#### WHAT YOU WILL DO:
Lines before the one containing "Viewport: 647px width, 534px" are left out; that line and every line after it, through the end of the records, are to be reproduced exactly.

#### INPUT MATERIAL:
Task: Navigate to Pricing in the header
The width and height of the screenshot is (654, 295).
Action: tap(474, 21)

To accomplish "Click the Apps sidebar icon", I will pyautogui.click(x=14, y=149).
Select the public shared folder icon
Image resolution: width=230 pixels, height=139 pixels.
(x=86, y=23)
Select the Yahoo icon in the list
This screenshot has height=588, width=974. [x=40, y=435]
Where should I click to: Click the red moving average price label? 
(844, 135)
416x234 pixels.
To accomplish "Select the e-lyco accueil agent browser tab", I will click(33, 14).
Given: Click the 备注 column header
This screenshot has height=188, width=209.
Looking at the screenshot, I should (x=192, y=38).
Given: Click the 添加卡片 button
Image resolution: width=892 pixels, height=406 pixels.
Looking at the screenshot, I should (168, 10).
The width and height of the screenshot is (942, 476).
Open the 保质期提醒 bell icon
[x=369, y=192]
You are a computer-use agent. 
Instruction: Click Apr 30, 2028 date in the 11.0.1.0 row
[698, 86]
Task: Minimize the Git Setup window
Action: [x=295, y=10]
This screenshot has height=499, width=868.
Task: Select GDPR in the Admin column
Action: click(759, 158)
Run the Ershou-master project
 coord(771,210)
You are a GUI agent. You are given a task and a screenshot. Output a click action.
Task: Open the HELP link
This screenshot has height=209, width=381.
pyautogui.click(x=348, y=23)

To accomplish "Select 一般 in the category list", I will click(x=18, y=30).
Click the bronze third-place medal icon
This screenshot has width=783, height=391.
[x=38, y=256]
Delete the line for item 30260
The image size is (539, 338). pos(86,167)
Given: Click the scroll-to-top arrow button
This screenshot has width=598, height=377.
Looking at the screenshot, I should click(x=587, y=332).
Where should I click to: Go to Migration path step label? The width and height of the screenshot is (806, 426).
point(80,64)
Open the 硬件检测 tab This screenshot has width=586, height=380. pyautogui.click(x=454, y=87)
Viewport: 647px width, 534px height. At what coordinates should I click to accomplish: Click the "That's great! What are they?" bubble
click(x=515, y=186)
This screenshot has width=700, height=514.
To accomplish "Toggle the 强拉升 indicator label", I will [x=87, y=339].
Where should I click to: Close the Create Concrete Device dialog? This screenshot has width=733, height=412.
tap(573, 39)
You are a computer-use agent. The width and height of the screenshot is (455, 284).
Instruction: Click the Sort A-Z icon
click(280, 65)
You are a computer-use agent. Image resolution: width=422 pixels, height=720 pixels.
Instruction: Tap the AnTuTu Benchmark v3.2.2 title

#### OUTPUT OF THE EXERCISE:
Viewport: 647px width, 534px height. At what coordinates should I click to accomplish: Click the "That's great! What are they?" bubble
click(x=515, y=186)
This screenshot has width=700, height=514.
To accomplish "Toggle the 强拉升 indicator label", I will [x=87, y=339].
Where should I click to: Close the Create Concrete Device dialog? This screenshot has width=733, height=412.
tap(573, 39)
You are a computer-use agent. The width and height of the screenshot is (455, 284).
Instruction: Click the Sort A-Z icon
click(280, 65)
You are a computer-use agent. Image resolution: width=422 pixels, height=720 pixels.
Instruction: Tap the AnTuTu Benchmark v3.2.2 title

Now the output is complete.